Sometimes Liang worries that there simply isn’t enough money to make her story into a movie. That’s when she considers an alternative medium. “Every time I think about how much money I have to suffer without or would have to raise to make a film, I think, ‘Oh my god, podcasting would be so much easier,” Liang said. “I already have a Zoom, I could go out and do it, and it would be so much cheaper to do a podcast.” But her last two features have been about the Asian-American community. “That’s a community that doesn’t have a lot of representation onscreen. Our community in particular is fighting against monolithic stereotypes and perpetual immigrant status. It’s really important for this community to have screentime, to unpack some of those ideas and stereotypes with faces. They’ll benefit from being able to see faces, to hear voices with regional American accents, to see different body types. There’s so little representation that every little bit helps.”
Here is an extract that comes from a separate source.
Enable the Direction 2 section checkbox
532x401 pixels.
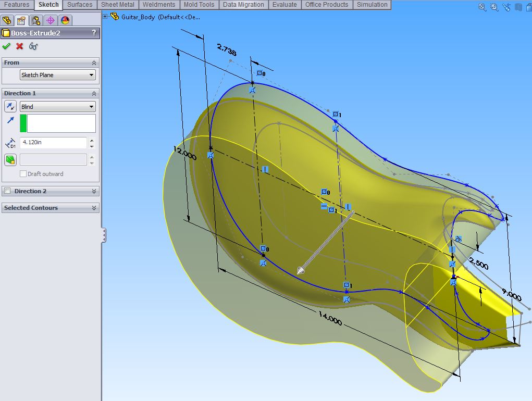[8, 191]
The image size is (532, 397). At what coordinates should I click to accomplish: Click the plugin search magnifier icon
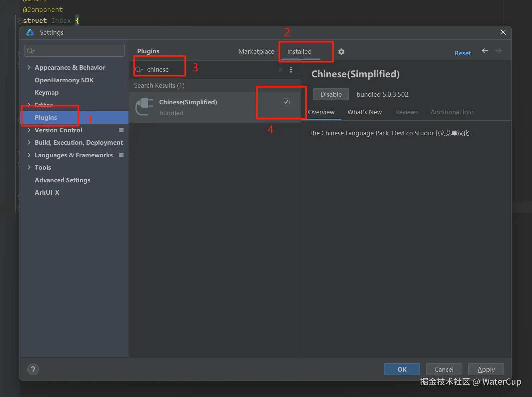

There’s also a super-sized elephant in the room, especially noticeable because IFP Week 2020 panels are all being done remotely, over Zoom: The pandemic has completely changed how filmmaking is done. But even though people meet IRL or schmooze in rooms, that doesn’t mean networking has to end. Indeed, IFP Week Zoom panels have chat rooms, where participants can meet and greet and share info. “In this Zoom age you can become a kind of chat whore,” Liang said. “There are 100 people on this call right now and everyone can connect over chat.” She says she was on another panel a few days before where she screengrabbed an interesting project a stranger was working on, planning to follow up to see how it was progressing. There are always ways to get your story out there, even now. “Jump in there and communicate with each other in any way you can in this weird time.”